Infos pratiques

 

Reconnaissance des prescriptions médicales dans l'Union européenne

Mise à jour : octobre 2016

Reconnaissance en France des prescriptions médicales établies dans un autre État membre de l'Union européenne

Afin de faciliter la reconnaissance des prescriptions établies dans un autre État de l'Union européenne et de sécuriser leur délivrance, les articles L.5121-1-4 et R.5132-3-1 du code de la Santé publique [CSP] :
    − fixent les mentions obligatoires devant figurer sur une prescription médicale pour que celle-ci puisse être délivrée dans un autre État membre de l'Union européenne ;
    − prévoient les conditions dans lesquelles, en France, les pharmaciens délivrent les médicaments sur prescription d'un professionnel de santé établi dans un autre État membre et autorisé ou habilité à prescrire dans cet État.

Mentions devant figurer sur une prescription médicale établie en France pour que celle-ci puisse être délivrée dans un autre État membre de l'Union européenne

Ces dispositions s'appliquent aux prescriptions établies à la demande d'un patient en vue de les utiliser dans un autre État membre de l'Union européenne.
Les mentions obligatoires sont complétées ou précisées afin de mieux s'assurer de l'identité du prescripteur et de son habilitation à prescrire, et de standardiser les éléments de la prescription. Devront ainsi figurer :
    − Les nom et prénoms, la qualité et, le cas échéant, le titre, ou la spécialité du prescripteur, son identifiant lorsqu'il existe, son adresse professionnelle précisant la mention « France », ses coordonnées téléphoniques précédées de l'indicatif international « +33 » et son adresse électronique, sa signature, la date à laquelle l'ordonnance a été rédigée, et pour les médicaments à prescription hospitalière ou pour les médicaments à prescription initiale hospitalière, le nom de l'établissement ou du service de santé.
    − La durée de traitement ou le nombre d'unités de conditionnement du médicament et, le cas échéant, le nombre de renouvellements de la prescription.
    − Les nom et prénoms, le sexe, la date de naissance du malade et, si nécessaire, sa taille et son poids.
Ces informations sont identiques à celles qui figurent sur les ordonnances destinées à être exécutées en France (art. R.5132-3 du CSP).
En ce qui concerne les médicaments prescrits, doivent figurer :
    − dans tous les cas, la dénomination commune du médicament prescrit (principe actif [PA] + dosage en PA + voie d'administration + forme pharmaceutique) ainsi que la posologie du médicament prescrit ;
    − dans certains cas, le nom de marque et, le cas échéant, le nom de fantaisie de la spécialité prescrite. Cette obligation concerne :
      − certaines catégories de médicaments :
        − les médicaments dérivés du sang,
        − les médicaments immunologiques,
        − les médicaments biologiques ou biologiques similaires,
        − les médicaments de thérapie innovante ou les médicaments combinés de thérapie innovante ;
      − le cas où le prescripteur s'oppose, pour des raisons médicales, à la substitution par le pharmacien de cette spécialité par une spécialité du même groupe générique. Dans ce dernier cas, le prescripteur l'indique sur l'ordonnance en apposant la mention « non substituable ». Cette mention est complétée par un bref exposé des raisons qui justifient l'exclusion de la possibilité de substitution (art. R.5125-54).

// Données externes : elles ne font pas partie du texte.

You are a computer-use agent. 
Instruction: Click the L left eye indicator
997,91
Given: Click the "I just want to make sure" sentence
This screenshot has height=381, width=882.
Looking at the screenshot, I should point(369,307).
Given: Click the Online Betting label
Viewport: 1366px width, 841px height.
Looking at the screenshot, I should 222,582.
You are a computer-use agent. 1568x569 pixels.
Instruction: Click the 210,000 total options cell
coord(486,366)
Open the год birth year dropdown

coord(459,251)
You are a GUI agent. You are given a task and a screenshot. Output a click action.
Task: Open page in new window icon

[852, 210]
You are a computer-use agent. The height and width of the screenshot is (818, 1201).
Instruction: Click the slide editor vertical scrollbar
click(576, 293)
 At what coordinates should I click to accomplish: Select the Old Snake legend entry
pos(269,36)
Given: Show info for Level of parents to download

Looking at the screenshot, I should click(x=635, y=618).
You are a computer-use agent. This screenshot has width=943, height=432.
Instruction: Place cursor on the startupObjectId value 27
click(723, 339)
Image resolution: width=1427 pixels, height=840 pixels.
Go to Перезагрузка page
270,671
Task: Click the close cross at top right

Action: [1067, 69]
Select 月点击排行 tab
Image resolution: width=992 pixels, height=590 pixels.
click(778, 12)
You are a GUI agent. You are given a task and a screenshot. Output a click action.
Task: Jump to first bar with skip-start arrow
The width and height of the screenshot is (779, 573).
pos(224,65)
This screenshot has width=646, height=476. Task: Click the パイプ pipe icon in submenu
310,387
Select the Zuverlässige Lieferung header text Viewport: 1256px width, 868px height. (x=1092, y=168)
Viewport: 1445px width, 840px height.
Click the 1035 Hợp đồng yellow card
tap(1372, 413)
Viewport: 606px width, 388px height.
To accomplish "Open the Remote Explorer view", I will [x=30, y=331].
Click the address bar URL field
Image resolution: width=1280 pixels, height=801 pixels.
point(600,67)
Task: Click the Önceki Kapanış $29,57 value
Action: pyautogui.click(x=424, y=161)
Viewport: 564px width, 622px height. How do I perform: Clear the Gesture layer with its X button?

Délivrance en France des médicaments soumis à prescription médicale obligatoire prescrits dans un autre État membre de l'Union européenne (art. R.5132-6-2 du CSP)

Le pharmacien doit vérifier que la prescription comporte l'ensemble des mentions obligatoires décrites ci-dessus.
Si ces dispositions sont bien présentes, le pharmacien doit honorer la prescription pour les médicaments relevant des listes I et II (des dispositions particulières sont prévues pour les médicaments soumis à la réglementation des stupéfiants, voir ci-dessous). Il peut toutefois refuser cette délivrance dans des cas particuliers :
    − si l'intérêt de la santé du patient lui paraît l'exiger,
    − ou s'il a des doutes légitimes et justifiés quant à l'authenticité, au contenu ou à l'intelligibilité de la prescription, ou à la qualité du professionnel de santé qui l'a établie.
En ce qui concerne les médicaments classés comme stupéfiants et les médicaments relevant des listes I et II et soumis à la réglementation des stupéfiants, le pharmacien ne peut exécuter la prescription que si elle est rédigée sur une ordonnance sécurisée. En outre, il doit vérifier qu'elle respecte bien la réglementation des stupéfiants.
Par dérogation, les pharmaciens peuvent délivrer de tels médicaments lorsque la prescription ne respecte pas les dispositions rappelées ci-dessus, dans la limite de la quantité minimale nécessaire pour assurer la continuité du traitement et permettre au malade d'obtenir une prescription respectant ces conditions.